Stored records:
========
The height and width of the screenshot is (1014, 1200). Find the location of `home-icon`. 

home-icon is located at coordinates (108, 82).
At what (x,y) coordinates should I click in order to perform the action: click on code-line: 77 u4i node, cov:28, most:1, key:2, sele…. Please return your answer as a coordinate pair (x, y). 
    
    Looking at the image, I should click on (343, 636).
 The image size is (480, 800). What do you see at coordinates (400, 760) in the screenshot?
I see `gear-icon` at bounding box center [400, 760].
========
How many lines of the data contain the word "click"? Reply with the number alone.

Answer area:
2